→ ФРАГМЕНТ ТЕКСТА:
Изложенные выше исторические события, получившие достаточно широкие комментарии в древних источниках, отразили ярко выраженную идеологическую окраску культа Неба. Политизированность культа Неба как верховного божества обусловила и его широкие социальные функции. В «Ши цзин» говорится:
«Небо, рождая на свет человеческий род, Тело и правило жизни всем людям дает, Люди, храня этот вечный закон, хороши, Любят и ценят прекрасную доблесть души».(5)
В другом древнекитайском источнике «Шу Цзин» («Книга истории») сообщается о Великом Законе, дарованном Небом легендарному правителю Юю. Согласно этим сведениям, «Небо ниспослало Юю Великий закон в девяти разделах, которым устанавливался порядок в этических нормах [поведения каждого отдельного человека] и в правилах отношений между людьми» (6).
Социальное обустройство людей, правила их взаимоотношения друг с другом, принципы отношения подданных и правителя - все это подчинено воле Неба, которая непостижима для простых людей, но понятна правителю.
Неба веленьянпуть
Сколь в своей тайне бесконечны» (7).
Правитель осуществляет свое управление народом согласно небесному велению. Если он выполняет волю Неба, то царство его благоденствует, если нарушает, то Небо карает его. Пример тому- падение династии Шан, последний правитель которой нарушил волю Неба. В «Ши цзине» говорится: «Судьбы и волю небес сохранить нелегко!
Трон сохраняя, от Неба себя не отринь!
Славы сиянье о долге свершенном простри. Мудро размысли, как Небо отринуло Инь» (8)
В «Шу цзине» читаем: «Чжоу - гун сказал: « Мудрейший Ши, не знающее сострадание Небо, послало несчастье на Инь, и Инь утратило повеление Неба [на правление Поднебесной]; мы же чжоусцы, его обрели. Я не решаюсь утверждать, что за основанием государства навсегда последует благоденствие, но, коль скоро Небо помогает тем, кто полагается на него, я не решаюсь также утверждать, что конец государства будет достоин сожаления» (9).
Повеление Неба на правление Поднебесной отразилось в представлениях китайцев о Мандате Неба, которое получило развитие в учениях древних философов Китая, особенно в философии Mo-Цзы. Правитель мыслился как персона, наделенная мандатом Неба на управление Поднебесной. За свои неблаговидные поступки он мог лишаться этого Мандата. В «Шу цзине» говорится о том, что Небо вначале вручило Мандат правителям Ся (21 в. до н.э,- 16 в. до н.э.), однако последний из них своей жестокостью и беспощадностью прогневил его. Тогда Небо даровало Мандат правителям династии Шан-Инь, пока последний из-за праздности и безделья не лишился его. И, наконец, Мандат был вручен чжоусским правителям, которых выделило Небо за их добродетель.

→ ЗАДАНИЕ A: Переведите на английский это предложение из фрагмента о культе Неба: «Правитель осуществляет свое управление народом согласно небесному велению».
→ ЗАДАНИЕ B: Допишите продолжение текста о культе Неба в Древнем Китае, начиная сразу после его последнего предложения.
Следующий далее листинг для работы не понадобится.

→ ИСХОДНЫЕ ДАННЫЕ:
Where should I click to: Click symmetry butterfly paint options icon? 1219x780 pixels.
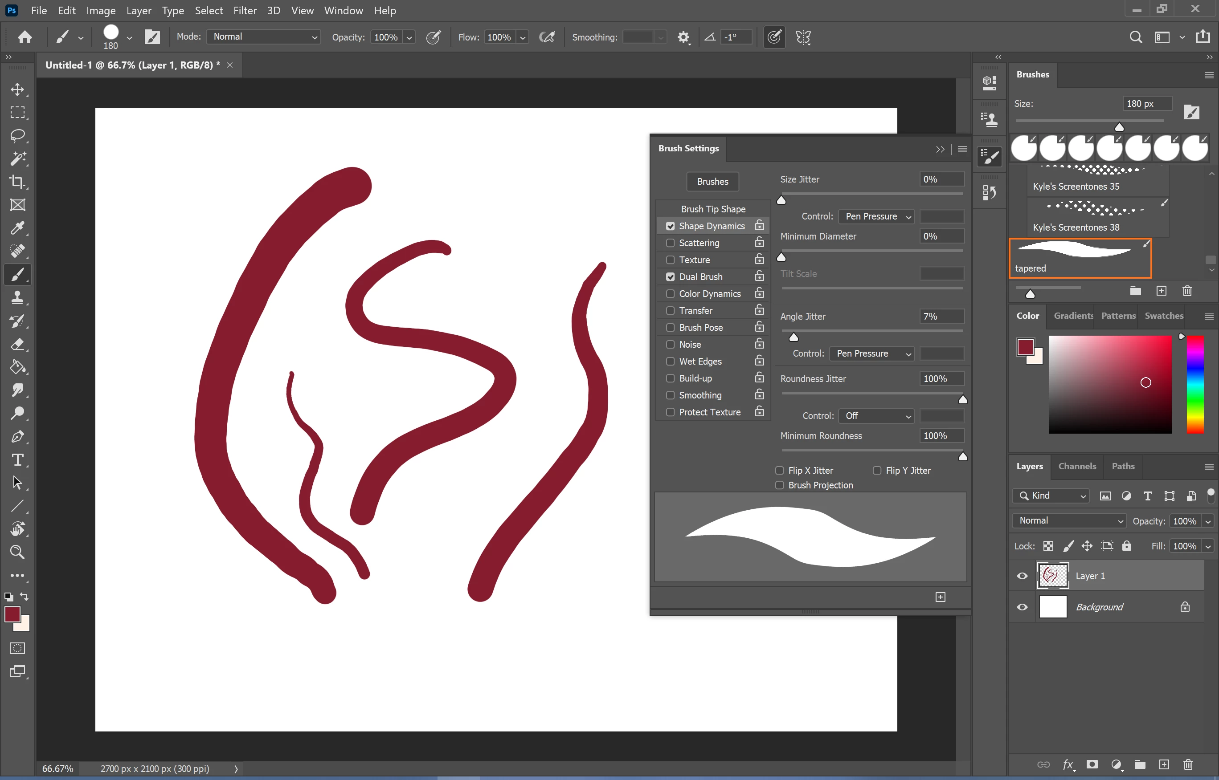(x=803, y=37)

→ ОТВЕТ A: The ruler governs the people in accordance with the decree of Heaven.

→ ОТВЕТ B:
С тотемными представлениями о Шан-ди как первопредке был связан культ предков, имевший огромное значение в жизни древних китайцев. По словам Л.С. Васильева: «Если в древнем Египте и в некоторых государствах древнего Востока великий бог, хотя он и считался предком правителя, рассматривался прежде всего и главным образом именно как бог, как великая сверхъестественная сила, то в шанском Китае Шанди, хотя он и считался верховным божеством, рассматривался прежде всего как предок. Это не очень заметное на первый взгляд смещение акцентов сыграло на самом деле в истории китайской культуры огромную роль.
В отличие от многих других народов, шанцы сблизили, фактически даже слили воедино культ высшего божества с культом своих умерших предков. С одной стороны, это слияние привело к чудовищному гипертрофированию самого культа предков, превратившегося в Китае со временем в основу основ всей религиозноэтической системы. С другой стороны, это привело к потере в культе Шан-ди многих из тех специфических черт, которые характерны именно для культа великого бога» (10). Последнее утверждение, очевидно, явилось дополнительной причиной замены кульа Шан-ди на культ Неба.
Небу было вменено в обязанность поддерживать и поощрять куль предков. Считалось, что одной из причин гнева Неба на иньцев явилось забвение ими своих предков, приведшее к его упадку их культа, в результате чего не поддерживались храмы предков, не приносились жертвоприношения им. В «Шу цзине» сказано: « Люди лишаются поддержки Неба, потому что оказываются не в состоянии продолжать почтительность и светлые добродетели предков» (И).
При Чжоу был возрожден культ предков. Он играл столь значительную роль в социальной жизни общества, что оказывал непосредственное влияние на социальную регламентацию китайцев, нашедшую свое отражение в учении о сыновней почтительности (сяо).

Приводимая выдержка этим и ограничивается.